I was fascinated and repelled by the sport. Strangely enough that was exactly how I had felt when I had read Heinrich Harrer’s The White Spider at the age of fourteen. I was appalled by the grisly stories and the black and white photos of doome
d climbers while at the same time fascinated by what they were trying to do. I was certain that the last thing I would ever do was try and climb the north face of the Eiger, yet at the same time I was inexorably drawn to the experiences of these remarkable men. It seemed that they must live in an extraordinary world. They must see things and sense emotions that few others would ever wish to experience. There was something mesmerising about climbing extreme mountain faces.
It was the same with paragliding. I could sense the lure of it dragging me forward like the hypnotic attraction that great drops induce when you stand close to the edge of a chasm. I wanted to go with it and see where it would take me and I was scared of where it might lead. It had an irrational attraction. The heady mixture of anticipation and anxious dread was common to mountaineering. I kept reminding myself that I had experienced enough frights in the mountains to last me a lifetime and it didn’t make a great deal of sense to swap the known dangers of climbing for the unknown alarms of flying. I had continued to resist the urge to start flying again but my resolve was crumbling. I found myself thinking about the advantages of taking up the sport and studiously ignoring the disadvantages.

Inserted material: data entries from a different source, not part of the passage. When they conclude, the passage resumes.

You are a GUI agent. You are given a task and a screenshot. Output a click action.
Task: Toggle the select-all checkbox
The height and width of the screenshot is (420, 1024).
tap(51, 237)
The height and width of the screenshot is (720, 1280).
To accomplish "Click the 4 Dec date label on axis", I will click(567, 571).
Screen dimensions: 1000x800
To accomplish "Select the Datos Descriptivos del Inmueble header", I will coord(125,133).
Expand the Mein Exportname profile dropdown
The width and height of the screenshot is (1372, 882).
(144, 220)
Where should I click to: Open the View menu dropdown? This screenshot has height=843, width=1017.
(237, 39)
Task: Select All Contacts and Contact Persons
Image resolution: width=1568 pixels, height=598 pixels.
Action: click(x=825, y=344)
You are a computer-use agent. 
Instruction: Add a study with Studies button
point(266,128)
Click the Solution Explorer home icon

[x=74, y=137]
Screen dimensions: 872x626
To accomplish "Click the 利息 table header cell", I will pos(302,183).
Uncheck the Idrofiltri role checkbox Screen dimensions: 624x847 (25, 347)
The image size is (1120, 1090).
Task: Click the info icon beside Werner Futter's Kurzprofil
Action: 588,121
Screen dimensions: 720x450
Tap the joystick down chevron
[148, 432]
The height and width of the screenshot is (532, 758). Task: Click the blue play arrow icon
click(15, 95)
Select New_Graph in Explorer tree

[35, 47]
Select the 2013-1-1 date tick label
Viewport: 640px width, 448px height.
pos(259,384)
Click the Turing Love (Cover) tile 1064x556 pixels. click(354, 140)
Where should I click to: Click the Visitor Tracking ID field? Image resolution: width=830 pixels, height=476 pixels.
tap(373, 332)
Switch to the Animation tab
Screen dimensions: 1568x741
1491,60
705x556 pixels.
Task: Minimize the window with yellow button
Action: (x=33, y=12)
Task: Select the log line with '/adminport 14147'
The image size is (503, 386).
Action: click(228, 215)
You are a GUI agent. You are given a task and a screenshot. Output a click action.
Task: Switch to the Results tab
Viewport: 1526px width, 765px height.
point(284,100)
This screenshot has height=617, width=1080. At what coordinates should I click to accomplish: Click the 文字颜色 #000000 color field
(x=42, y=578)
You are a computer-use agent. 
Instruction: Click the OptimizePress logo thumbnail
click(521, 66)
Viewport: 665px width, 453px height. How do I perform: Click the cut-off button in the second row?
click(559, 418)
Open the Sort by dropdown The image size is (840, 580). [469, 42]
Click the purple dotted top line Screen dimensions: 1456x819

Paragliding opened up a whole new world of adventures at exotic sites all over the world. One of the things I knew I would miss if I stopped mountaineering was the sheer fun of travelling off with a group of close friends and having an adventure together. It seemed to me that the essence of these trips was not necessarily the climbing or the summits reached but the laughter and friendship and story-telling that they generated. Paragliding might be the sport that could fill the emptiness that giving up mountaineering would leave. Having said that, I wasn’t even sure that I wanted to give up mountaineering. Why not cut back on how much you do? I reasoned. Just climb a few selected routes you always admired. Make a sort of tick list of the last few objectives you feel you should experience. It had the advantage that if the day came when injuries or doubts meant that I did stop climbing I would have the flying to take its place. I’d always wondered about being unable to climb. What on earth would I do with myself? Well, now I knew. I’d take to the air. I would fly over the mountains instead of climb them.